DATA:
+++

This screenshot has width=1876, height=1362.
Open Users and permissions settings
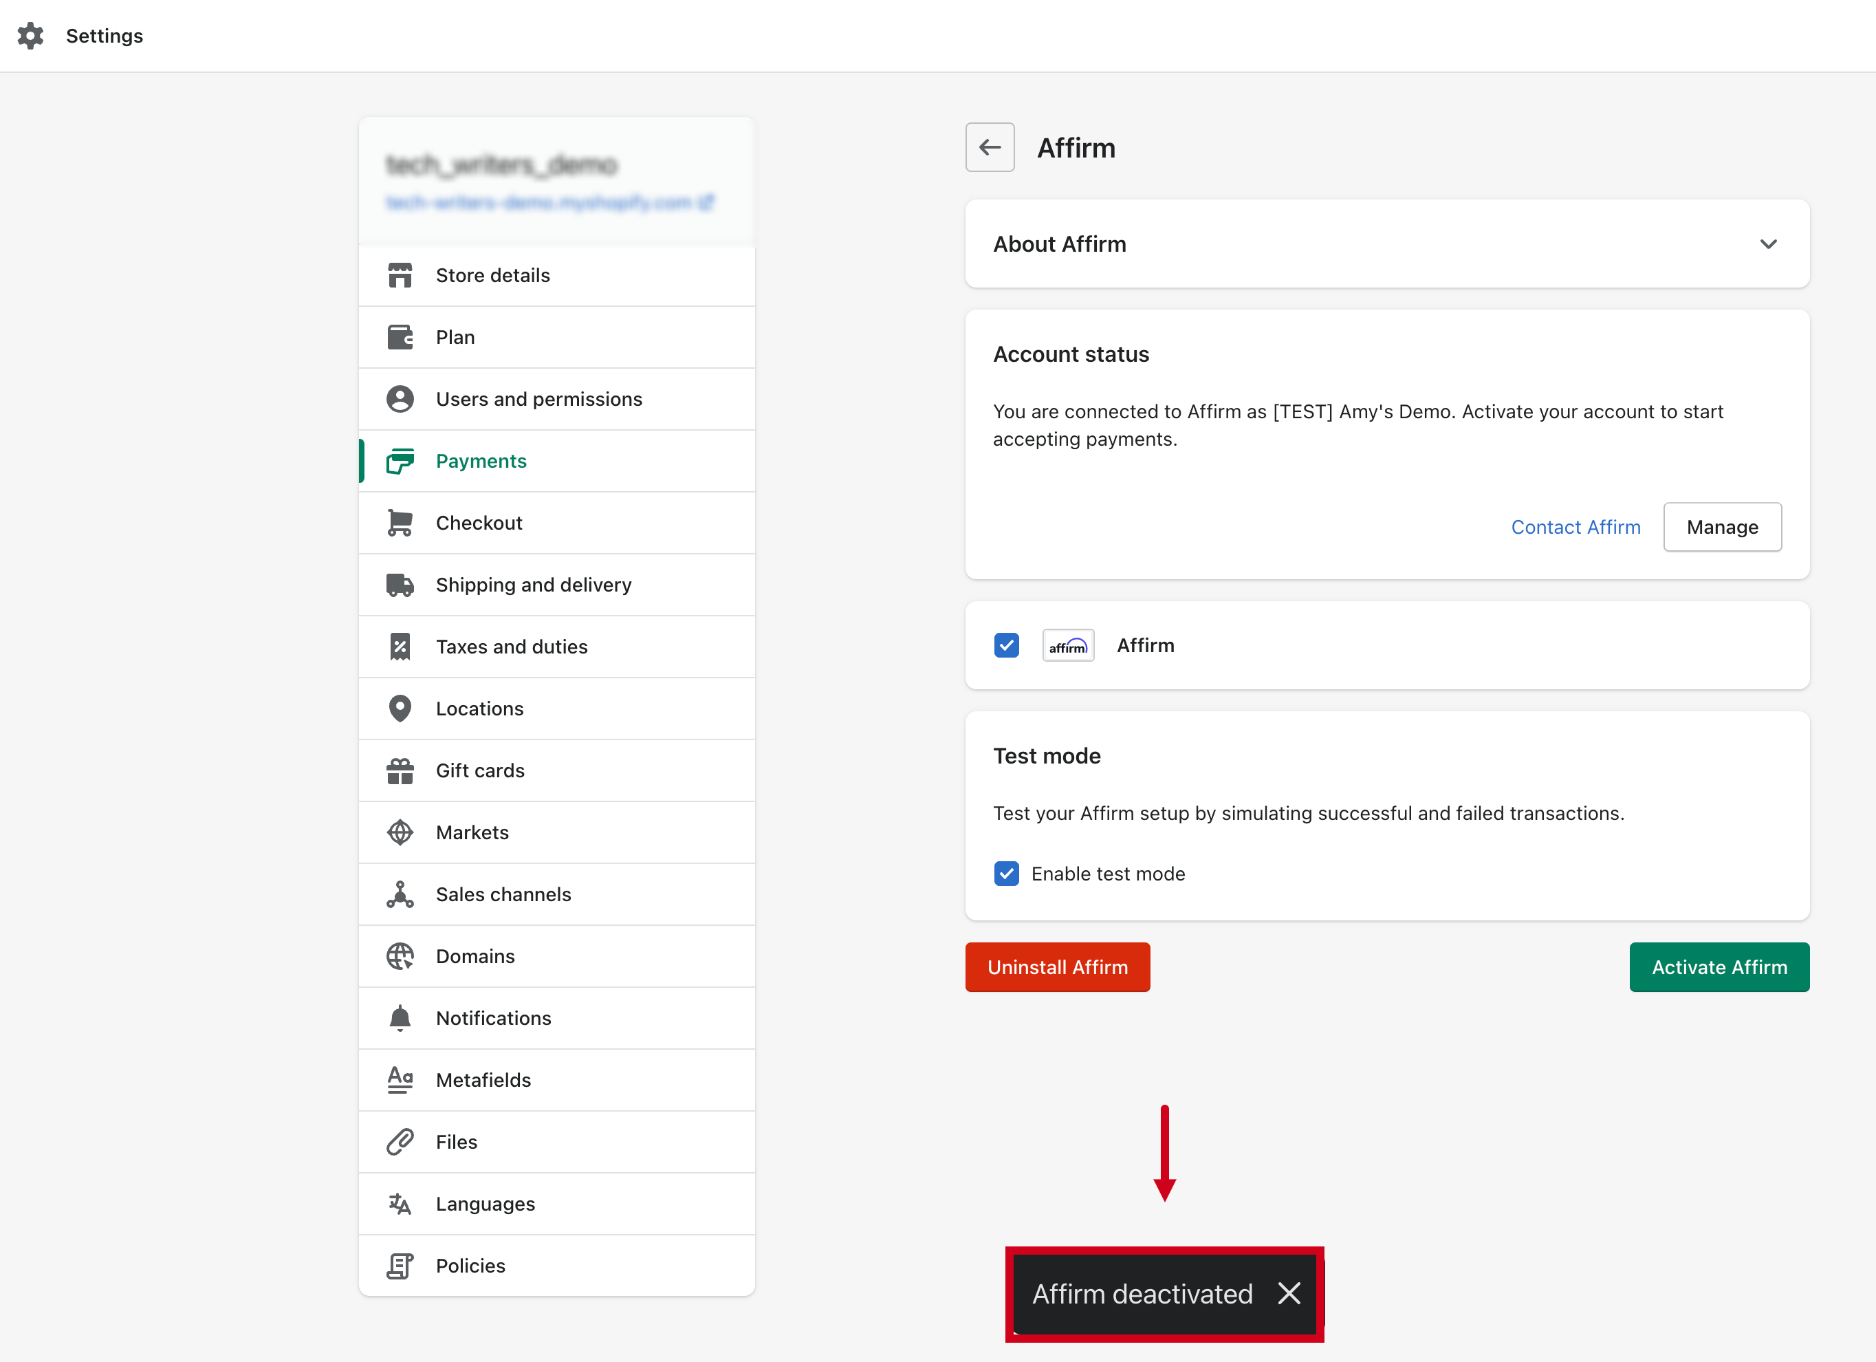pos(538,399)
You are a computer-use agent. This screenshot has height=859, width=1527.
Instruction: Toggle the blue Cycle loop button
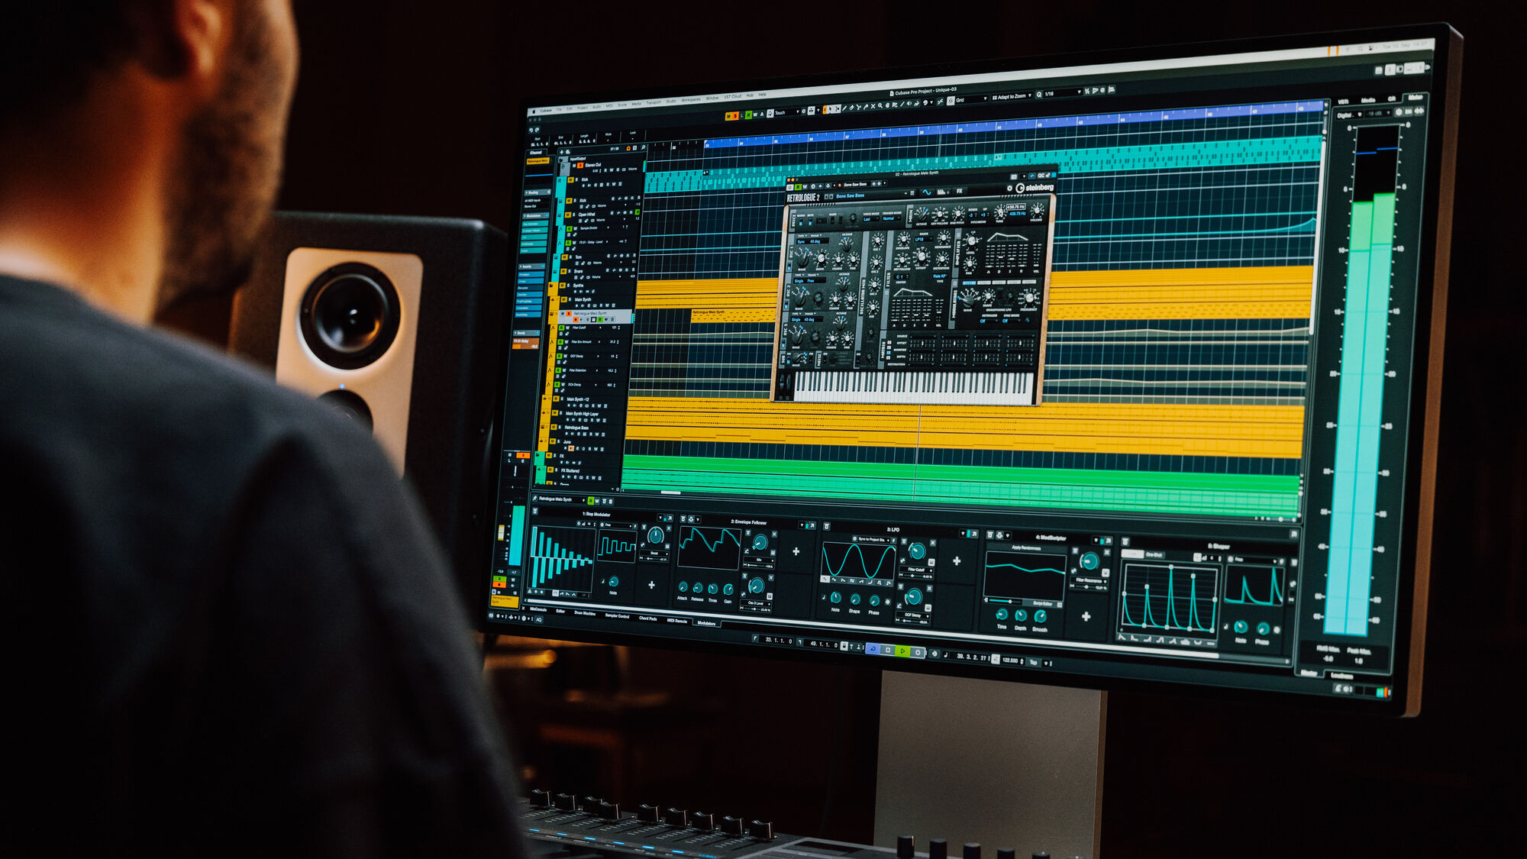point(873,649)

+++

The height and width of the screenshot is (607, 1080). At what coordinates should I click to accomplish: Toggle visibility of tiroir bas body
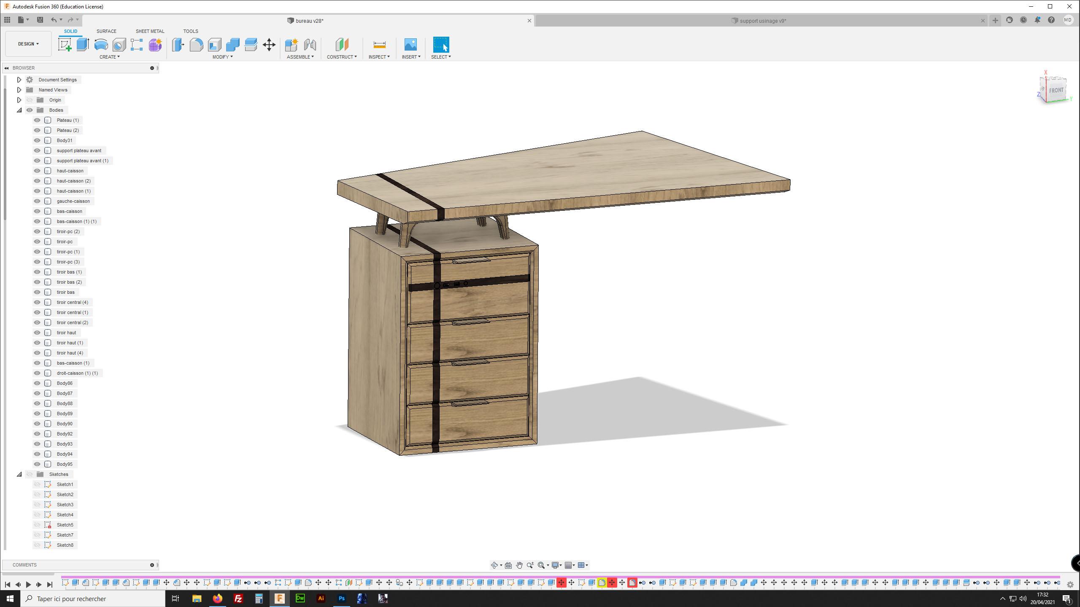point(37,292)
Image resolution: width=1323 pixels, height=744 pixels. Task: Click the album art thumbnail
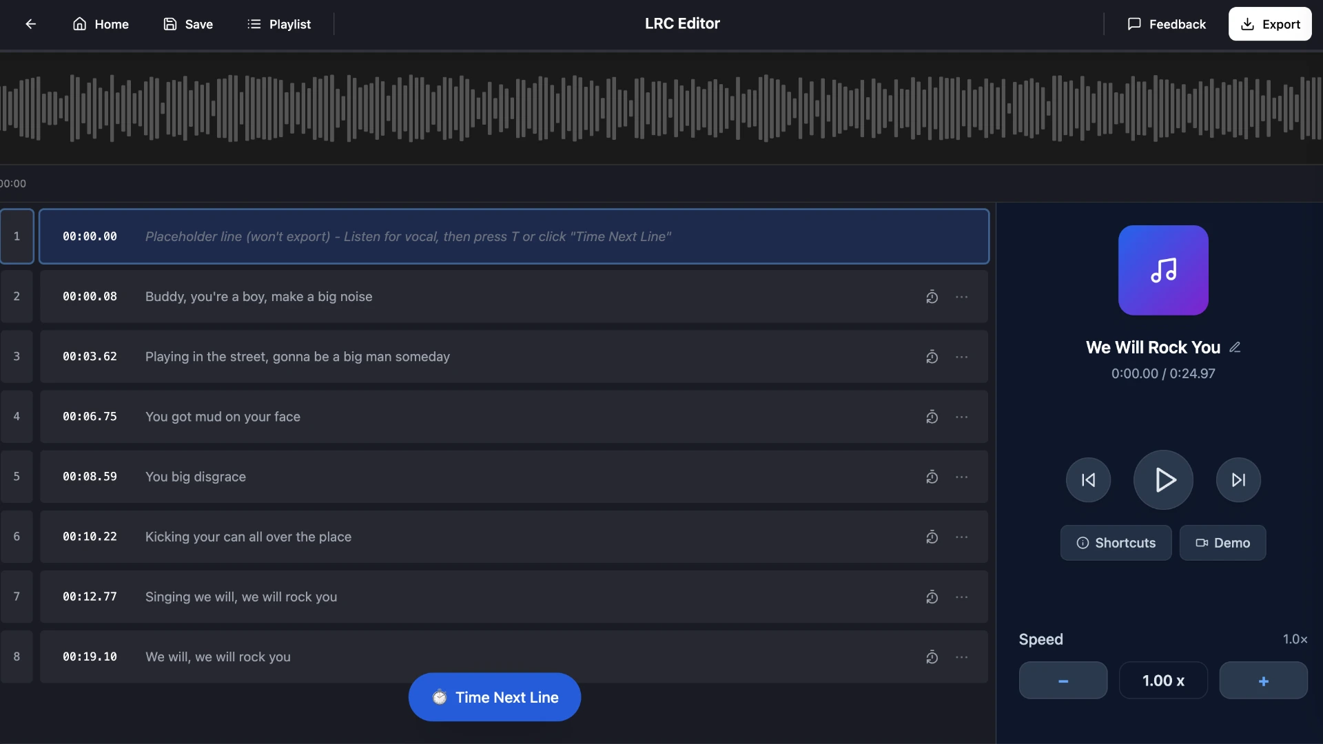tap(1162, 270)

+++

Which lines in the records above hold the string "This"? Copy each of them.

This screenshot has width=1876, height=1362.
You are a computer-use agent. This screenshot has height=859, width=1527.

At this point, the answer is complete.